Rome probably has some great products, but I had a horrible personal experience with them. Rome United's, got recalled. Found that out AFTER they broke Four days and then they broke in two places on the lead binding (heel cup was coming off the board and the side part had a crack all the way through it).  Rome's warranty service was pretty cool though. Told the store to give me credit since they couldn't replace them.


----------



## Guest (Mar 24, 2010)

Burton bindings are the best:


----------



## Guest (Mar 25, 2010)

IDK about that one!! Burton bindings feel so cheap after getting my 390s! I guess its personal opinion. good luck with your choice! Hear alot of amazing things about union bindings and with personally using the rome 390s,AMAZING set of bindings!!


----------



## Ca-Pow (Mar 27, 2010)

Anyone try the 2011 Forum Shaka? Or the Rome 390 Boss?


----------



## lorcar (Jan 31, 2010)

I cant believe so many different opinions on bindings! 
So which are the TOP OF THE TOP bindings according to rumors/retailers/testers/pro/snowboarders/everyone else?
I mean, which is the Ferrari of bindings? does it exist? or it is just a matter of personal preferences?
After that which would be the Mercedes/BMW of bindings? Audi?
I mean, you may like these cars or not, but everyone would say they are TOP cars. Is it possible to say anything like this for some bindings?


----------



## Ca-Pow (Mar 27, 2010)

Freeride 
1. Burton CO2 cons stiff and pricey, advanced rider friendly
2. Rome Targa cons heavy and have seen a couple durability issues
3. Union Force same as the Targa

All-Mountain
1. Forum Shaka cons paint comes off and are a little complicated to setup
2. Rome 390 cons strange cosmetics and a little on the heavy side
3. Burton Cartels cons a little soft and plasticy 

Park 1. ?
2. ?
3. ?


I'm friends with few really solid riders that love their Ride bindings....I just have yet to try them so I didn't want to add them to MY LIST.

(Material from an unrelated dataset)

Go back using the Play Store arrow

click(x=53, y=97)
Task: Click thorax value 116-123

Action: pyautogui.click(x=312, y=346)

All the ones on my list within the two categories will work great. Now it comes down to you figuring out your price point, riding style, your ability, your height/weight and what is important to you.

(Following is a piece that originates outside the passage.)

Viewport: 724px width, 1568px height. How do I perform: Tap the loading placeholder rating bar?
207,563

Next take your boot with out your foot in it and place it in the bindings and see how it fits. Some boots and binding truly don't work well and others are great fits. Physically look at how YOUR boot fits! If the binding adjusts well to your riding position, lean, angles, high back, etc...

After this you should feel confident with your purchase and rip with pure joy.


Hope this helps you.

Ca-Pow


----------



## jgsqueak (Mar 9, 2010)

Ca-Pow said:


> Anyone try the 2011 Forum Shaka? Or the Rome 390 Boss?


Both are killer. The asymmetrical ankle strap on the Shaka (or on any binding) is the ridiculously comfy.


----------



## jgsqueak (Mar 9, 2010)

lorcar said:


> I cant believe so many different opinions on bindings!
> So which are the TOP OF THE TOP bindings according to rumors/retailers/testers/pro/snowboarders/everyone else?
> I mean, which is the Ferrari of bindings? does it exist? or it is just a matter of personal preferences?
> After that which would be the Mercedes/BMW of bindings? Audi?
> I mean, you may like these cars or not, but everyone would say they are TOP cars. Is it possible to say anything like this for some bindings?


They are not top cars if you are looking for a four wheel drive truck...So yes it is what it is designed (freeridey, all-mountainy, or parky...I put the "y's" on there because no binding is limited to one aspect of the moutain) for and personal preference (metal, nylon, capstrap, convertible strap, highback height, etc.). 

I am a metal baseplate guy and a adjustable heelcup guy. But others love nylon. It is all what you are looking for in your car, er, binding.


----------



## von schnee (Apr 18, 2010)

I have Union data's and I really love them. I'm deffinitly would buy them again.


----------



## Triple8Sol (Nov 24, 2008)

I'd take the Targa or Formula over any Union any day.


----------



## Guest (Apr 27, 2010)

Triple8Sol said:


> I'd take the Targa or Formula over any Union any day.



I really love my formulas too


----------